* About this task: Look below. Copy each line that has "computer" in it.

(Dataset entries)
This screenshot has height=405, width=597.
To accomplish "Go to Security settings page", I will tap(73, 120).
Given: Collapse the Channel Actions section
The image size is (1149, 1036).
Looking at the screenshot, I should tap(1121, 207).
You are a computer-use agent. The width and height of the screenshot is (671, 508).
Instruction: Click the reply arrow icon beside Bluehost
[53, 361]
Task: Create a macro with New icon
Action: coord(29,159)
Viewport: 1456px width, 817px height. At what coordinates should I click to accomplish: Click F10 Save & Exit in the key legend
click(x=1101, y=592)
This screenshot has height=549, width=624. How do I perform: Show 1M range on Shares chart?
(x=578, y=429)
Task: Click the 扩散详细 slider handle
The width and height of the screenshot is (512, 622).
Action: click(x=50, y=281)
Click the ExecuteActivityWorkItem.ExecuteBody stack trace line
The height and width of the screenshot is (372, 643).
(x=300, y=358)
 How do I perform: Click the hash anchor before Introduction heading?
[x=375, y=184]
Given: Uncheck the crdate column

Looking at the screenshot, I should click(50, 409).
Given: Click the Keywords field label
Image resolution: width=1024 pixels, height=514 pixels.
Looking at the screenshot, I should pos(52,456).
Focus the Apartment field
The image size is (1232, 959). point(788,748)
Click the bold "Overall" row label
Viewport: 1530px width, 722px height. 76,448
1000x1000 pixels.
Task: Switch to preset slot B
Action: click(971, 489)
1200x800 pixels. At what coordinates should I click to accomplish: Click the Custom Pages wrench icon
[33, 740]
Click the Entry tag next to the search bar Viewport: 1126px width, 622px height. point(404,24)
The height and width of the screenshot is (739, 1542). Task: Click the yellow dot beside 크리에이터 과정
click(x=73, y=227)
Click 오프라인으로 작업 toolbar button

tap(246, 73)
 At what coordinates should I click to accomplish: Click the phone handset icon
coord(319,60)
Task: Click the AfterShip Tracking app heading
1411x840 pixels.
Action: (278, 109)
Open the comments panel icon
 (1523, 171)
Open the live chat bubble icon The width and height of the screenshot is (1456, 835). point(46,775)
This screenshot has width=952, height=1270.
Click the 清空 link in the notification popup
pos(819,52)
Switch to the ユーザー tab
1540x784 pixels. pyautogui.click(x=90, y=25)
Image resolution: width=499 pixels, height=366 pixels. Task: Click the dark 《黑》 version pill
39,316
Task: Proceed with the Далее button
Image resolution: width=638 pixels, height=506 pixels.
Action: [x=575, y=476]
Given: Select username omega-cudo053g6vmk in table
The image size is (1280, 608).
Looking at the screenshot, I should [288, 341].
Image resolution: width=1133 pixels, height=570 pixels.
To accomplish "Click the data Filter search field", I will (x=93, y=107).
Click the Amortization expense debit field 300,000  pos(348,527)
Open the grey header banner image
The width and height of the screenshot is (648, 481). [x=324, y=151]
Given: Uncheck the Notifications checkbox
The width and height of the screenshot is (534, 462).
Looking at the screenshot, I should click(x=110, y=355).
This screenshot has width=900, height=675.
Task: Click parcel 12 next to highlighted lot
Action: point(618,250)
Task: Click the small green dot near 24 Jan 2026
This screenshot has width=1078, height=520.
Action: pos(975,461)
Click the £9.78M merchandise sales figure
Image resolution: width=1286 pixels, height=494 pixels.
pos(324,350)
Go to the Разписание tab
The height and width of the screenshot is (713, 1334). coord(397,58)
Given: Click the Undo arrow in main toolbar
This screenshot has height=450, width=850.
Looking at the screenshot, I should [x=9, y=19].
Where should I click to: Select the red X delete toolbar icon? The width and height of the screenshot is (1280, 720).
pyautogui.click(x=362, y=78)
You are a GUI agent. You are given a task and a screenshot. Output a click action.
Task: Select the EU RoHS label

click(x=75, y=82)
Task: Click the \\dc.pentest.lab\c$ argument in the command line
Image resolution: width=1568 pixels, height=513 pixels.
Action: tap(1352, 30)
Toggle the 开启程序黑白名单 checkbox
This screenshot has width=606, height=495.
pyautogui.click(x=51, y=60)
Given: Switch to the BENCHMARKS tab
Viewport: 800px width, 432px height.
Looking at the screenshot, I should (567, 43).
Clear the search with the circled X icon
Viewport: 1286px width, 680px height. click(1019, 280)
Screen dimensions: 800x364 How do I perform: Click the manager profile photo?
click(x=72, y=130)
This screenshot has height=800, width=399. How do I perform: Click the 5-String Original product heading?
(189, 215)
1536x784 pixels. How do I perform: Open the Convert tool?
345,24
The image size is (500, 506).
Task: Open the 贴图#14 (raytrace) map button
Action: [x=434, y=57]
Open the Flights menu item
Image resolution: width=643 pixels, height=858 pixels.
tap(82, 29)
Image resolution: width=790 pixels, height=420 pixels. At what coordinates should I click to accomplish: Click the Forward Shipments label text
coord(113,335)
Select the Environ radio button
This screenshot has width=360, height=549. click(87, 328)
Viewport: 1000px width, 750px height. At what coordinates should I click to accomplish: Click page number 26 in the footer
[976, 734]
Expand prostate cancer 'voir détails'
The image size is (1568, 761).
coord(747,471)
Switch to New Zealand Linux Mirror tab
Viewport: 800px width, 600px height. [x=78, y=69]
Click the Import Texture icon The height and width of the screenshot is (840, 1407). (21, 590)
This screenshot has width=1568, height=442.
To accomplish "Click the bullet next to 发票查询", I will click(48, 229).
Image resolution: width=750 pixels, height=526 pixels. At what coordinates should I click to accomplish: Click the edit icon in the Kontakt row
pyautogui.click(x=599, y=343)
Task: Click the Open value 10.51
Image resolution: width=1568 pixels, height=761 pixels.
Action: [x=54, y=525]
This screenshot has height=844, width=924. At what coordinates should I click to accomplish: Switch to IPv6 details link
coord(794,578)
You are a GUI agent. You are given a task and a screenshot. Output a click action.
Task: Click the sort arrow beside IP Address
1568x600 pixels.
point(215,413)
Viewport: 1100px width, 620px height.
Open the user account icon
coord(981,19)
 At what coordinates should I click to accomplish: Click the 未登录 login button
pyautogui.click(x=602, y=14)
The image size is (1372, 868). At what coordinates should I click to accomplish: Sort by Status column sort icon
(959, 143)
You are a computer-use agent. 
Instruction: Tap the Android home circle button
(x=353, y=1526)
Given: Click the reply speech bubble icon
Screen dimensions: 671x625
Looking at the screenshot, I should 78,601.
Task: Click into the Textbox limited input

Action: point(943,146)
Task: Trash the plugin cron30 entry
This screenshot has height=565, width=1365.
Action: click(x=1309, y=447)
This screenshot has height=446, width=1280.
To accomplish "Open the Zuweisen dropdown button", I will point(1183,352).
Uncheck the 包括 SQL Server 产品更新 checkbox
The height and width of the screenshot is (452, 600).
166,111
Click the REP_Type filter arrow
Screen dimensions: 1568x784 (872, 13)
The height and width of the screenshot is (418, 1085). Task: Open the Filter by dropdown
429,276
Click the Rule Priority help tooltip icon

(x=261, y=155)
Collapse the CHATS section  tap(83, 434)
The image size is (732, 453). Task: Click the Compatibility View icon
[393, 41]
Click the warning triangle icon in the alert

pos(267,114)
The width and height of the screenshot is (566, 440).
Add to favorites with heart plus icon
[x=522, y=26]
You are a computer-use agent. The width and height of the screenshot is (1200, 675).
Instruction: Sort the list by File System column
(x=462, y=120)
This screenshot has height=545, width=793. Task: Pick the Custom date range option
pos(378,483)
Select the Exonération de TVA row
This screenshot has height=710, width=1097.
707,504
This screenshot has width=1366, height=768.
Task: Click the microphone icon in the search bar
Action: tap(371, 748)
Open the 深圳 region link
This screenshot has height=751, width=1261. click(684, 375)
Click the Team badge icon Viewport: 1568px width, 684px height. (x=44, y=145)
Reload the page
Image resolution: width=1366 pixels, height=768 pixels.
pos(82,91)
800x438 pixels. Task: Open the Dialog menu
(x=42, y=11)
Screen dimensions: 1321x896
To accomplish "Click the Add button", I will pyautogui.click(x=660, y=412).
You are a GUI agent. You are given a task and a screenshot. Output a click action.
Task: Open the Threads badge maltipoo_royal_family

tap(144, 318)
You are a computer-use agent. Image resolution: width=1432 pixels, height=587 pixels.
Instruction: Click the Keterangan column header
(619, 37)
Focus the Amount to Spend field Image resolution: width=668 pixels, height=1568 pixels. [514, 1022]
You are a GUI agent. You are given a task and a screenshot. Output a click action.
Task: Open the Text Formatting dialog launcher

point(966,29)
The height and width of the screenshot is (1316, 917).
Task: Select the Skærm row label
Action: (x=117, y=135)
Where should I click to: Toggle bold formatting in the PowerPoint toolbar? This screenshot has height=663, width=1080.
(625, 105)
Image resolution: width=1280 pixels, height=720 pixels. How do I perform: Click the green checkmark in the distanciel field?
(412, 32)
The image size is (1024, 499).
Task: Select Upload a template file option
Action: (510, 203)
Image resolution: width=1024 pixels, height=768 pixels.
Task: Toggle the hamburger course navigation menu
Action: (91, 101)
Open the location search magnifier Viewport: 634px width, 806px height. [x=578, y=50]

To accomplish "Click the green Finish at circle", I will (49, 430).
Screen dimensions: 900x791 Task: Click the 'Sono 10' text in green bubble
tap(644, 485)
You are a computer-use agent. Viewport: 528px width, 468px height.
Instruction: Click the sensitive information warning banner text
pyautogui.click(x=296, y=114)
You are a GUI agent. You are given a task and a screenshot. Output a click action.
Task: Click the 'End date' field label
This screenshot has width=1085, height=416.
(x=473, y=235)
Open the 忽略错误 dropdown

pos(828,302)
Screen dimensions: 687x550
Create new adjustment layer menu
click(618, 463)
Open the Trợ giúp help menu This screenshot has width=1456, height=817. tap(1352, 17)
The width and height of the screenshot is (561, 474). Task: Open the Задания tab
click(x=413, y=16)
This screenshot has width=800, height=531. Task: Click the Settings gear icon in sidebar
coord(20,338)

* Worked solution:
You are a computer-use agent. The width and height of the screenshot is (671, 508).
You are a computer-use agent. 
You are a computer-use agent. The width and height of the screenshot is (1200, 675).
You are a computer-use agent. Image resolution: width=1432 pixels, height=587 pixels.
You are a computer-use agent. Viewport: 528px width, 468px height.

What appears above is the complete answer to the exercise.